(Data begins)

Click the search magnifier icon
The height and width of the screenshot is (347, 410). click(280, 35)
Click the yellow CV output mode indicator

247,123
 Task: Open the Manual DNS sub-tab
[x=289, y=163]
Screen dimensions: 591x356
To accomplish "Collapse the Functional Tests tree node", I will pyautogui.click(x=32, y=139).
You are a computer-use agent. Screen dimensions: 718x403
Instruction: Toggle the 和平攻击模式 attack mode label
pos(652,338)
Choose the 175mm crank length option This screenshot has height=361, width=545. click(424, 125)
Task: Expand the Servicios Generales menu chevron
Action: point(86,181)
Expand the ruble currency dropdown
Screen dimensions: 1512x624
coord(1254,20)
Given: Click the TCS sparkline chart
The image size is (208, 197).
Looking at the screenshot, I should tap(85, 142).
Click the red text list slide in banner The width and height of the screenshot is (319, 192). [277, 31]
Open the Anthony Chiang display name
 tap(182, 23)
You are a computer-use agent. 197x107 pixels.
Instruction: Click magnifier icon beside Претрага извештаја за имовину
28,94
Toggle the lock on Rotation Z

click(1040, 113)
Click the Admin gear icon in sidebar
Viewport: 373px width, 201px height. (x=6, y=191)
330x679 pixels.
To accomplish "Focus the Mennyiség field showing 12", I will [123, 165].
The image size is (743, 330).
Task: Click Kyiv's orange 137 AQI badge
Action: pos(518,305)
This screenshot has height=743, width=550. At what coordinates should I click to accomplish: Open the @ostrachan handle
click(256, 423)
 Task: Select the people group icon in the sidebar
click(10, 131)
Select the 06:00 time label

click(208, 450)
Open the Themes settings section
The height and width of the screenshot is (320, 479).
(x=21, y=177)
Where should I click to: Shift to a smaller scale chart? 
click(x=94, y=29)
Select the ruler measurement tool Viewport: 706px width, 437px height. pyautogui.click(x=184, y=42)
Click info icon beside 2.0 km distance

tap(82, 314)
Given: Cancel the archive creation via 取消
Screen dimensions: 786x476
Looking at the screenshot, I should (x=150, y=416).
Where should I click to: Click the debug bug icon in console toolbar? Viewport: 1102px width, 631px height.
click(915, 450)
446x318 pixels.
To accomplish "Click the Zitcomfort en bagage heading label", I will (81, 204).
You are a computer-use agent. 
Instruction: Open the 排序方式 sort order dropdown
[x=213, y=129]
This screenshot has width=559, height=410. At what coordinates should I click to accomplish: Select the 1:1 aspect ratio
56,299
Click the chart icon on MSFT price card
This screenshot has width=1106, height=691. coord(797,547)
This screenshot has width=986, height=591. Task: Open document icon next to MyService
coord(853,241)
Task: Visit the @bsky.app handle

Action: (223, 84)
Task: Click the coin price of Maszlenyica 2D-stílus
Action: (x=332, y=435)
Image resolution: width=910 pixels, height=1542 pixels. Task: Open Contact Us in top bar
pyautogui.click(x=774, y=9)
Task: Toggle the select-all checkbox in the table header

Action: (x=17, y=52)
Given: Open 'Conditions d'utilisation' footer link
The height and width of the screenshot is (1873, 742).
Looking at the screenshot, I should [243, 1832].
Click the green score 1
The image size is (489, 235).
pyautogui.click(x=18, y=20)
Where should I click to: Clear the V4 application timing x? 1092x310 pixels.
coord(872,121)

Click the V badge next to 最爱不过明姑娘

(Data ends)

— Exercise —
Out of the records above, pull the lines that include the word "Given".

— Completed exercise —
Given: Click the TCS sparkline chart
Given: Cancel the archive creation via 取消
Given: Open 'Conditions d'utilisation' footer link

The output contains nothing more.